声を潜めながらも、真剣な顔の幸村に、慶次も眉を寄せて、身を乗り出した。


「慶次殿と政宗殿を、間違えておられるのだ…!」

──と、幸村は先ほどの話を、かいつまんで聞かせた。


「何故、そのようなことを言われたのかは、分かりませぬが…」

「………」

「某、説明して来まする!誤解されたままでは」

「はッ?──って、どうやって?」

慶次は、目を見開く。


「部屋の番号をお聞きしましたゆえ、今から…」



「馬鹿ッ!!」



(えっ──)


突然の叱咤する一声に、ビクリと固まる幸村。

そう大声ではなかったので、周りには気付かれてもいないが…



(慶次殿…?)



…幸村は、彼のこのような声を聞くのは、初めてであった。

すぐに不安が押し寄せるが、


「──ごめん…いきなり。つい…」

後悔したような顔と、いつもの柔らかい雰囲気に戻る姿に、ゆるゆると腰を落ち着ける。


「あの……某…」


(何か、悪いことを…?)



「や……。冗談だったみてーだけど、信用できねぇし…。お前のこと、本当に狙ってっかも知れねーじゃん…」

と、幸村の手に軽く触れ、

「危なっかしいよ、幸…。政宗とかさぁ…気を付けろよ、マジで。お前に何かあったら、…」


(…慶次殿…)



「…って、何言ってるか、分かんないだろうけど…」

「──いえ、…某にも、それくらいは」


(心配、して下さって…)



しかし、と幸村は慶次を見直し、

「やはり、明日にでも、きちんと言っておきまする。誤解されたままでは、慶次殿が」


だが、慶次は遮るように、手の力を強め、

「良いよ、そのままで。…誤解されたままで良い」


「…何故…」
「──……」

幸村は、眉を寄せて尋ねるが、慶次は何も答えようとしなかった。

…その表情からは、何の真意も掴めない。





ずきり──と、胸が痛んだ。




(…まただ。だが…)



以前よりも、さらに…苦しい。

距離が、どんどん開いていく──ような。


その心が、分からない。
何故、そんなにも辛そうな顔をするのかが、理解できない。

…自分の心配をしながら、想う方への眼差しを見せる。



──…苦しい。



恐らく、それを発する彼が、ひどく苦しんでいるからだ。
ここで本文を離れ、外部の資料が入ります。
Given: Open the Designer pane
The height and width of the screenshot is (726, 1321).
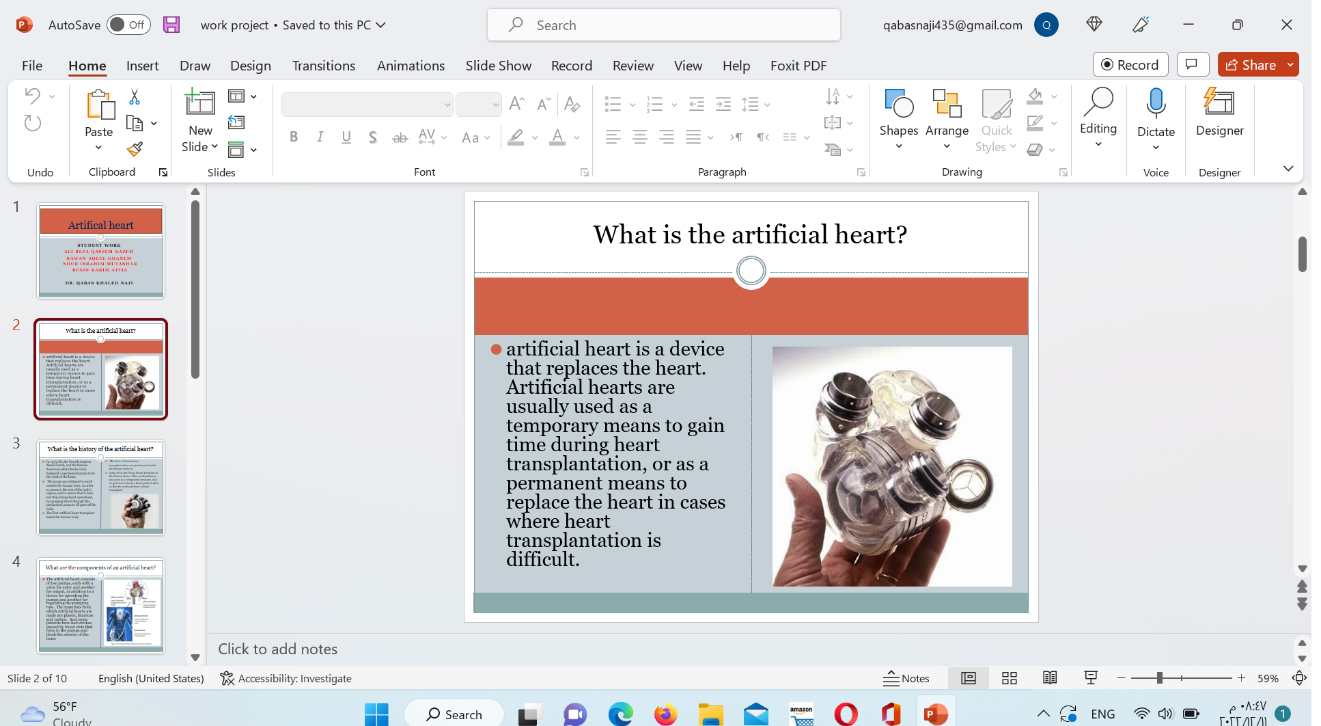Looking at the screenshot, I should (1219, 112).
…こちらにまで、伝わって来て。

どうすれば、その顔を晴らすことができるのか。
彼は、こんなにも優しく…温かいものをくれるというのに。


分からない──知らない自分が、…力が。
歯痒くて、…仕方がない。



「ごめん、本当に…。何か、偉そうに言って…」

「そのようなこと…」


いつも通りの笑顔に戻る慶次に、幸村もどうにか笑みを返すが…

すぐに、ロビーにいたメンバーたちが戻って来たので、気まずい雰囲気は綺麗に流れた。


それぞれの部屋に戻る際には、変わらぬ様子に戻っていた二人。

──が、幸村はすぐに寝付くことができず、辛い夜を過ごす羽目となったのだった。







‐2011.10.2 up‐

あとがき


ここまで読んで下さり、ありがとうございます!

スキーが生かせない…(TT)
おかしいところ、スルーでお願いします。
捏造キャラが食い込み、すみません。

佐助は、ルンルンです。春、真っ盛り^^

皆、カッコ良いんだろうなぁ…スキー姿(^m^) モテモテですね、きっと。